For the solutions to exist, we need to have
{{{k^2-12x+8>=0}}} , and only if {{{k^2-12x+8>0}}} there are two different solutions.
Since the solutions to {{{k^2-12x+8>=0}}} are
{{{k = (12 +- sqrt(12^2-4*1*8))/(2*1) = (12 +- sqrt(144-32))/2 = (12 +- sqrt(112))/2 = (12 +- 4sqrt(7))/2 =6 +- 2sqrt(7) }}} ,
two different solutions to {{{x^2-kx+3k-2=0}}} exist only if
{{{k<6-2sqrt(7) }}} or {{{k>6+2sqrt(7) }}} .
 
If {{{k>6+2sqrt(7)}}} , {{{k/2 + sqrt(k^2-12k+8)/2 >k/2=(6+2sqrt(7))/2=3+sqrt(7)>5}}} .

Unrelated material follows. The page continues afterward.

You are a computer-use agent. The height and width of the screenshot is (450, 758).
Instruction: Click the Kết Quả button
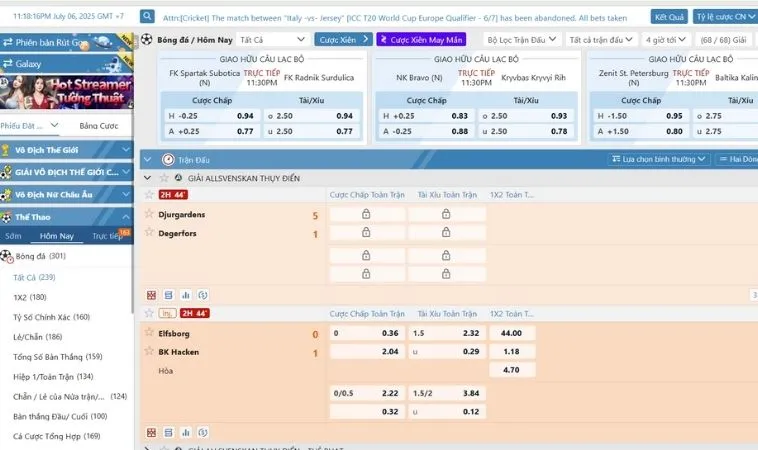668,18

So, if {{{k>6+2sqrt(7)}}} , there is one solution (the one above) that is
neither within {{{-1< x <0 }}} nor within {{{1< x <2}}} . 
 
If {{{k<6-2sqrt(7)=about0.7}}} ,
and {{{x^2-kx+3k-2=0}}} is to have
one solution within {{{-1< x <0 }}} , and
another solution within {{{1< x <2}}} , it must be
{{{-1<k/2-sqrt(k^2-12k+8)/2<0 }}} , and {{{1<k/2+sqrt(k^2-12k+8)/2<2}}} .
 
{{{1<k/2+sqrt(k^2-12k+8)/2<2}}}-->{{{2<k+sqrt(k^2-12k+8)<4}}}-->{{{2-k<sqrt(k^2-12x+8)<4-k}}}
Since {{{2-k>0}}} ,
{{{2-k<sqrt(k^2-12k+8)<4-k}}}-->{{{(2-k)^2<k^2-12k+8<(4-k)^2}}}-->{{{4-4k+k^2<k^2-12k+8<16-8k+k^2}}}-->{{{4-4k<-12k+8<16-8k}}}-->{{{4+8k<8<16+4k}}}-->{{{system(8k<4,"and",-8<4k)}}}-->{{{system(k<1/2,"and",-2<k)}}}-->{{{-2<k<1/2}}}
 
{{{-1<k/2-sqrt(k^2-12x+8)/2<0}}}-->{{{-2<k-sqrt(k^2-12x+8)<0 }}}-->{{{-2-k<-sqrt(k^2-12x+8)<-k}}}-->{{{k+2>sqrt(k^2-12x+8)>k}}} .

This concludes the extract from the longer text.